Rabih Kodeih's

FINQ: A ‘LINQ to Objects’ implementation in Actionscript 3

LINQ is a technology which enables developers to efficiently write queries against ubiquitous data sources in a SQL-like declarative style. It’s an impressive technology, especially to developers who aren’t acquainted with functional programming techniques. Wouldn’t it be nice to have something like LINQ implemented in Actionscript 3?

At first, I started experimenting a bit with “select” and “where” statements, then “join” and “groupBy” and not before long, FINQ was born.

What is FINQ and how to use it?

FINQ (Flex Integrated Query) is an implementation of LINQ to Objects (LINQ is basically made up of LINQ to Objects and LINQ to SQL). It is entirely written in AS3 and as such can be very easily integrated with any Flex or Flash program. Download the source code here. To use FINQ in your code or Flex project, just unpack the downloaded file and place the ‘finq’ folder inside the ‘src’ folder of your project then simply import the ‘finq’ package in your code.

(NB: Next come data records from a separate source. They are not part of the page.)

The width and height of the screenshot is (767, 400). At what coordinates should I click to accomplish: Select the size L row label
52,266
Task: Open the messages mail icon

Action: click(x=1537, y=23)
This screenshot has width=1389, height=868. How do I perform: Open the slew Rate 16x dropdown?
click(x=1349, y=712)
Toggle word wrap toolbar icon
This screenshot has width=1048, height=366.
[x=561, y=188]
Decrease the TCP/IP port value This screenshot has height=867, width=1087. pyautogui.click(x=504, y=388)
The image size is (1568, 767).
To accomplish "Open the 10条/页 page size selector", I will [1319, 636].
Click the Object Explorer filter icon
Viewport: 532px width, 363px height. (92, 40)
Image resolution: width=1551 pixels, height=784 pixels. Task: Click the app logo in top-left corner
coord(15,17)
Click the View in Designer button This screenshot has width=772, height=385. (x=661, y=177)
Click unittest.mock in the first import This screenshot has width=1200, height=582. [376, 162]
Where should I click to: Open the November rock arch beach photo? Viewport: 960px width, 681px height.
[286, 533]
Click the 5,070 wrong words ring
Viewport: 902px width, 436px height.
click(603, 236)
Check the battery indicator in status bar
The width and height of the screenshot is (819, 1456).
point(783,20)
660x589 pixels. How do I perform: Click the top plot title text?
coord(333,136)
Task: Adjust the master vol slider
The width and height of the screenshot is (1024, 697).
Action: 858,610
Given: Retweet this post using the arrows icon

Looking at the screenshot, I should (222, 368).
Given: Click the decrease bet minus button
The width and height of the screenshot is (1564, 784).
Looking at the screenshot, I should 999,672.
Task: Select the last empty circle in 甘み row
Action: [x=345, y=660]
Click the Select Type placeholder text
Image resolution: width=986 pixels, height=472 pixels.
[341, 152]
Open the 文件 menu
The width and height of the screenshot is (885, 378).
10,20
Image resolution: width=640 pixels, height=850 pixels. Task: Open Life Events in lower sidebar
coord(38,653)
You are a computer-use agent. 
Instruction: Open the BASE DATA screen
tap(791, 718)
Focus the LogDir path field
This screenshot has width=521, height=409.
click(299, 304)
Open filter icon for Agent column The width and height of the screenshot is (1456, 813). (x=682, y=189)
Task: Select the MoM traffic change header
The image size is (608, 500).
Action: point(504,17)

As an example of how FINQ code looks like, consider the following example which outputs the number of occurrences for each element in a collection of integers:

var data:IEnumerable = new FinqObj([1 , 1 , 1 , 2 , 2 , 2 , 3 , 3 , 4 , 4 , 4]);
data.groupBy(
   function (key) { return key; },
   function (value) { return 1; },
   function (key, result) { return { number:key, count:result.count() }; }
).print(["number", "count"]);

Later in this post we will come across a tutorial showing numerous code examples.

How was FINQ implemented?

Truth be told, when I finished writing the code I realized that it was really mostly syntactic sugar on top of AS3’s arrays. AS3 is a powerful language, it supports lexical closures, OOP constructs, dynamic programming, associative arrays and prototypal inheritance all in one place! These things make writing the implementation a relatively straightforward task. Most of the functions found in FINQ where implemented using more or less AS3’s built in collections and functional support. I will hopefully try in future posts to elaborate more on this topic.

How is FINQ designed and organized?

The design is very simple. It consists of one interface: IEnumerable and one class: FinqObj. IEnumerable defines all the extension methods that normally ship with LINQ plus some few others of my own to mimic the versatility of AS3’s arrays. FinqObj is a class which extends AS3’s Array class and implements IEnumerable. The new method definitions added to IEnumerable are:

  • forEach
  • getElementKeys
  • getElementKeysDescending
  • nonPrimitives
  • pop
  • primitives
  • print
  • push
  • toArrayCollection
  • toFinqObj

All IEnumerable method definitions were implemented except for the following:

  • asQueryable
  • longCount
  • toList
  • toLookup
  • selectMany

It is worth noting that I could have added the extension methods using Array’s prototype object but chose not to because Flex builder 3’s IntelliSense doesn’t know as yet what to do with them, besides I wanted to explicitly introduce the IEnumerable interface.

So why didn’t I do a ‘FINQ to SQL’?

Well, after digging a bit into the inner workings of LINQ, I discovered that LINQ to SQL could not work without so called expression trees. In a .NET language complier, when LINQ query code is parsed, it is converted into an intermediate form known as an expression tree. At run time, when the query is about to execute, its corresponding expression tree is used to construct the SQL query string that is passed to the backing database engine for execution. Thus in order to emulate LINQ to SQL, we have to at least provide some sort of mechanism to parse FINQ queries into expression trees. That seems to be a lot of work.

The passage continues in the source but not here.